Physiology

Laboratory Notebook

15-08-11

First we examined the growth performance of #IGEM# (gene mdh in pSB1A30, T7 promoter!)

Prepare M9+Amp plates.

Plate #IGEM# & #6DA3# on M9+A plates.

Do LB overnight cultures of #IGEM# & #6DA3#.

Order 2 flowerplates with seal foil from Juelich.

15-08-12

Goal

make a nice growth curve
establish the procedure

Inoculation (make sure that cultures are comparable)

spin down 4 ml of overnight culture into one 2 ml tube
resuspend in 500 µl of sterile medium
measure the OD in a 1:10 dilution
add medium to adjust the OD to 5
in 50 ml falcons, prepare LB+A+MeOH+IPTG
- 1.5 mM IPTG (150 µl stock)
- 120 mM methanol (243 µl => 0,486 %vol; => 120 mM (like in Juelich-paper))
inoculate 50 ml medium with 0.5 ml of cells at OD=5

Cultivation

incubate the culture in shake flasks, V_R=500 ml, V_L=50 ml, T=37 °C, n=250 rpm

Sampling

in 1 h intervals, take 200 µl to measure in microplate reader measure OD in a MTP

Run 4 maincultures. 1 with LB+A+IPTG+MeOH #IGEM#; 1 with LB+A+IPTG+MeOH #6DA3#; 1 with LB+A+IPTG #IGEM#; 1 with LB+A+IPTG #6DA3#. (methanol in 2 shake flasks from the beginning)

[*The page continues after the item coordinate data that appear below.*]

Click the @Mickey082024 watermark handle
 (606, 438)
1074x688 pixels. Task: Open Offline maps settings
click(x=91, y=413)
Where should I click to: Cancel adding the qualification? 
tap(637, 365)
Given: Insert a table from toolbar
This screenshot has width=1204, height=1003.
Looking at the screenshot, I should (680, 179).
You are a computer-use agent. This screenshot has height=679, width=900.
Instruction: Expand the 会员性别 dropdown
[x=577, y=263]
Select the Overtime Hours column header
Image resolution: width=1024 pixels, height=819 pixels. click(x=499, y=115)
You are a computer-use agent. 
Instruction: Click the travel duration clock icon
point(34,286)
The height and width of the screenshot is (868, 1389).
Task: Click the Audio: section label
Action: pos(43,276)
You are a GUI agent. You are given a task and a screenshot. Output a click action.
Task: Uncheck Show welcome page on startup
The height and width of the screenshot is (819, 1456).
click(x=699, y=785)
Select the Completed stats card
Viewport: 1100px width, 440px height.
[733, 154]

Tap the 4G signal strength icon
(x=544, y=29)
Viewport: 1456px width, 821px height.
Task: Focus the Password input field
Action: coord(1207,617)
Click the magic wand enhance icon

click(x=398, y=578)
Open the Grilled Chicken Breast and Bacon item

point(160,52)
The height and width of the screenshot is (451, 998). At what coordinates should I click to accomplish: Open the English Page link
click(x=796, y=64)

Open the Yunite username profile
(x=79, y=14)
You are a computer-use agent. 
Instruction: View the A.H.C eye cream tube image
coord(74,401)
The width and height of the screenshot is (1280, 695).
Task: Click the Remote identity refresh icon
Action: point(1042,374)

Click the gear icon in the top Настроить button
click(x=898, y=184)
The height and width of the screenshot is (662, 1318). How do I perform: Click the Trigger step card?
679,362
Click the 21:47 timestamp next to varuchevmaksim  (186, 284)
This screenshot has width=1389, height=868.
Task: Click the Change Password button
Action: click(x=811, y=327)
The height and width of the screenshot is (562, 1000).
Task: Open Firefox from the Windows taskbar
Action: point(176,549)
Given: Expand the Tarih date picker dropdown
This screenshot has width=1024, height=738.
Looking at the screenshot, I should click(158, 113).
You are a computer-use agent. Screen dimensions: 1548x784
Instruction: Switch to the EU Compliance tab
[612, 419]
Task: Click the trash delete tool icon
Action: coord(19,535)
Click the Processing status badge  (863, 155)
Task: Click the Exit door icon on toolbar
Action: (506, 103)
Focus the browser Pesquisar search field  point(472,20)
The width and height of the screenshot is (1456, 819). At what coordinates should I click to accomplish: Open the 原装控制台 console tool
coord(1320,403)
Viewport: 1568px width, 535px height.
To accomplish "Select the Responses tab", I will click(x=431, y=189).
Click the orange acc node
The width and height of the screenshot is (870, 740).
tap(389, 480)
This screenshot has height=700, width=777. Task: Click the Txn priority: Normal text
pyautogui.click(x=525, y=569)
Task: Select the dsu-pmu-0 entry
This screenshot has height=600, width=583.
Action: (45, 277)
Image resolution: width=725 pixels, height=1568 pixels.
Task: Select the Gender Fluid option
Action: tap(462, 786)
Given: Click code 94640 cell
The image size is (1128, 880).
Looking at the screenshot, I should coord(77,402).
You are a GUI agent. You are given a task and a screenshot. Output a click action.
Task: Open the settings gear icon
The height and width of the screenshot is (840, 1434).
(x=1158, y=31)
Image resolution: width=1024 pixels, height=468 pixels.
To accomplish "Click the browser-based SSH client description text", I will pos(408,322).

Measure each hour in transparent microtiterplate in one row from left to right (8 measurements per microtiterplate A-H). Layout 3xIGEM normal, 3x 6DA3 normal, 3x IGEM MeOH, 3x 6DA3 MeOH in a row.

Measurement at 11:00 row A; at 12:00 row B; ... Do overnight cultures of #IGEM# & #6DA3# both in LB+A and M9+A (for biolector experiment).

15-08-13 biolector MDH function

Do biolector experiment with 3 different MeOH concentrations: 120 mM, 240 mM and 360 mM.

We prepare each well condition combination separately in 1 ml volume in a tube. Overnight cultures are centrifuged and diluted to OD 5. Used cultures are #IGEM# & #6DA3#.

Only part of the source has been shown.